[Data supplied]:
──────

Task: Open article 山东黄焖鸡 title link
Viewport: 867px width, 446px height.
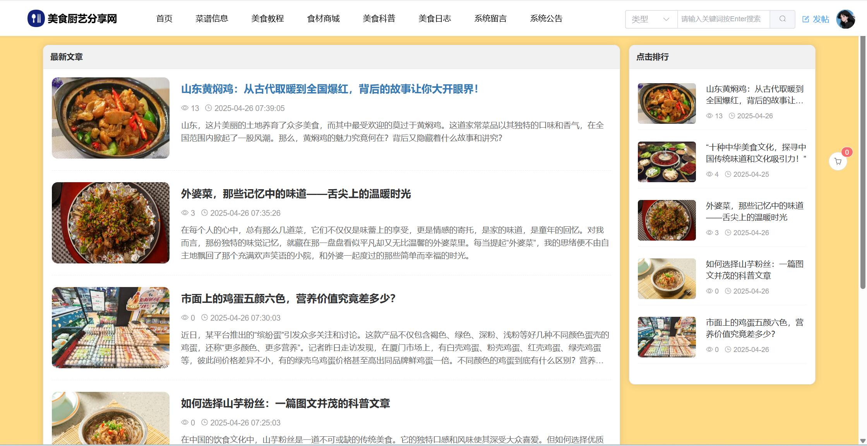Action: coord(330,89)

──────

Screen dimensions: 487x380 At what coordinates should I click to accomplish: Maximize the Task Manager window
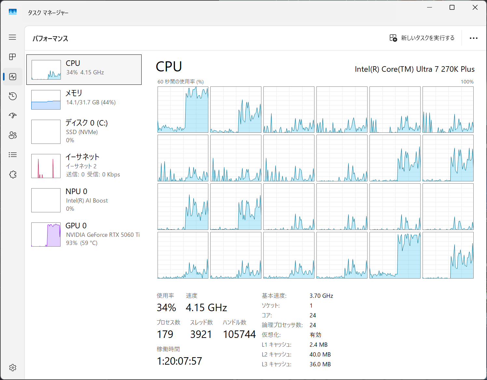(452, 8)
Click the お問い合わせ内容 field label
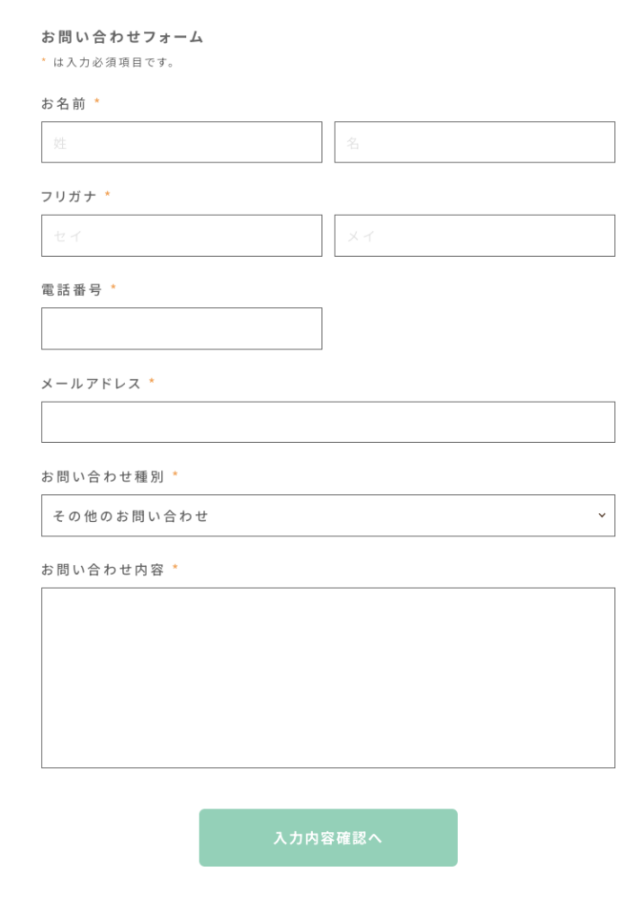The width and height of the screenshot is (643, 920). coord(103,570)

──────

[To do]:
Beginning with the line that contains "Task: Open article 山东黄焖鸡 title link" and continuing through the line that contains "Action: coord(330,89)", output those lines as a JSON list of strings with one string per line. Omit blank lines and leave the pictures out.

[Finished task]:
[
  "Task: Open article 山东黄焖鸡 title link",
  "Viewport: 867px width, 446px height.",
  "Action: coord(330,89)"
]